|
::: Automating the Integration of Heterogeneous Databases :::
Grant amount: $300,000 annually for three years
Research team: Dr. Eduard Hovy, USC/ISI; Dr. Andrew Philpot, USC/ISI; Dr. Jose Luis Ambite, USC/ISI
Quote: "We are excited about the opportunity to bring new techniques to bear on what has been for the EPA (and other government agencies) a thorny problem for many years. If we can help them streamline the data conversion and reporting process--from individual Air Quality Management districts throughout California to Sacramento, and from there (and other states) to the Federal EPA in North Carolina--we will not only ease their burden but also open the doors to, possibly, a network of air quality data streams that reaches worldwide. We find both the technical challenge and the social contribution of this work to be very satisfying."
Abstract:
AUTOMATING THE INTEGRATION OF HETEROGENEOUS DATABASES
Due to the wide range of geographic scales and complex tasks the Government must administer, its
data is split in many different ways and is collected at different times by different agencies. The
resulting massive data heterogeneity means one cannot effectively locate, share, or compare data
across sources, let alone achieve computational data interoperability.
To date, all approaches to wrap data collections, or even to create mappings across comparable
datasets, require manual effort. Despite some promising work, the automated creation of such
mappings is still in its infancy, since equivalences and differences manifest themselves at all levels,
from individual data values through metadata to the explanatory text surrounding the data collection as
a whole. More general methods are required to effectively address this problem.
Viewing the data mapping problem as a variant of the cross-language mapping problem of Machine
Translation (MT), we propose to employ the new statistical algorithms developed since 1990 in the
MT community to discover correspondences across comparable datasets at all levels. If our
automatically learned mappings are effective, we should be able to significantly reduce the amount of
manual labor required in database wrapping.
To evaluate our work, we will collaborate with research partners at UC San DiegoÕs Supercomputer
Center and at Washington University in St.
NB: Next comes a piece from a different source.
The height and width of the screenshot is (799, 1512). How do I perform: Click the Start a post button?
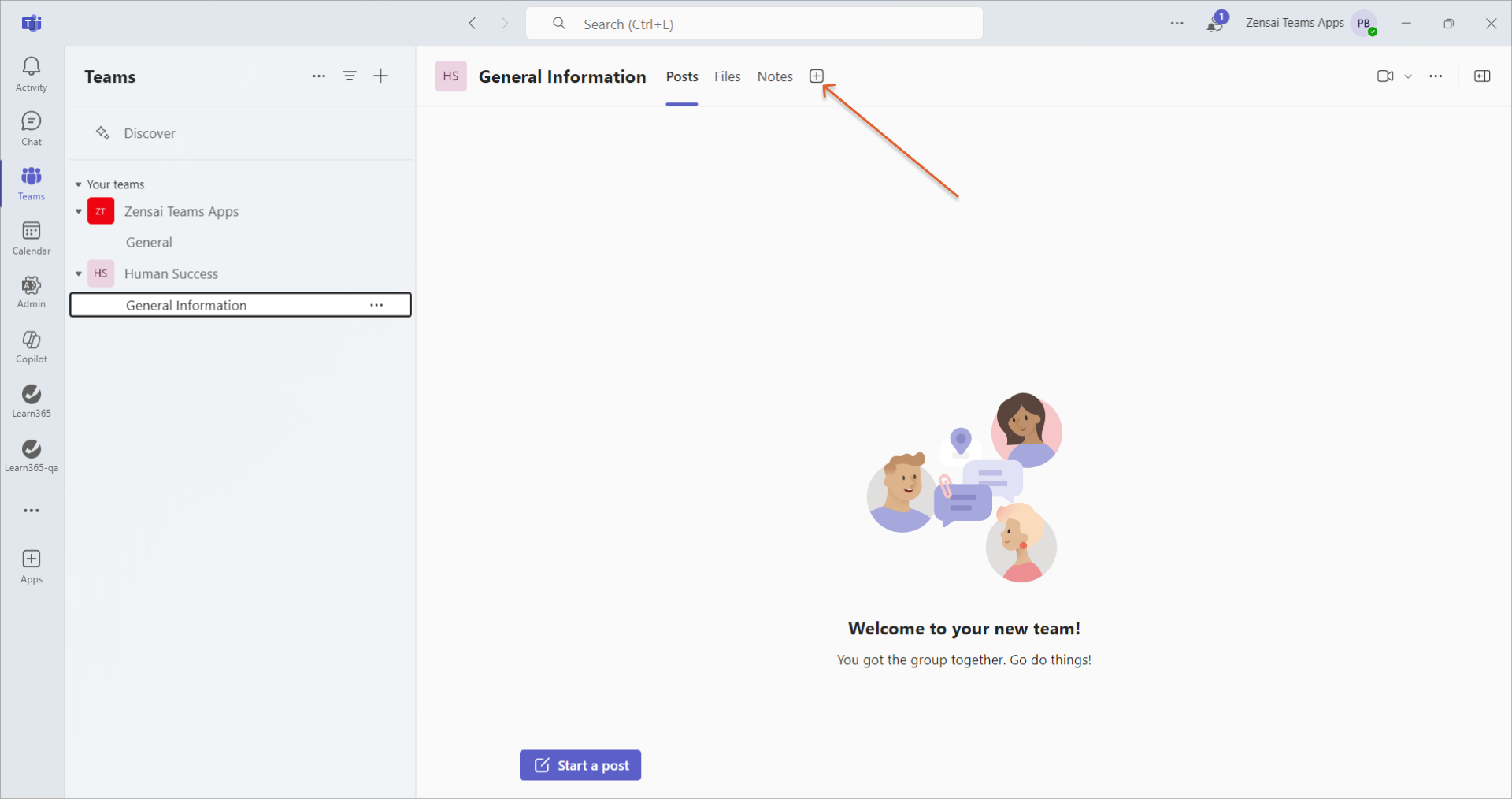tap(580, 765)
Louis, who are submitting proposals linked with ours.
Both of these groups are building networks to support data integration. After converting our learned
mappings into the formats used by these groups we will measure the effectiveness of our methods in
reducing or eliminating human involvement and speeding up the incorporation of new sources into the
networks.
We will work with two sets of domain data. Air quality data will be provided by EPA staff at the
California Air Resources Board in Sacramento, who periodically integrate data from some 35 regional
Air Quality Management Districts throughout California into a single California-wide database, and
pass this along to the Federal EPA in North Carolina. Fire emissions data will be provided by a
different set of EPA offices, the USDA/Forest Service, and the Department of Interior.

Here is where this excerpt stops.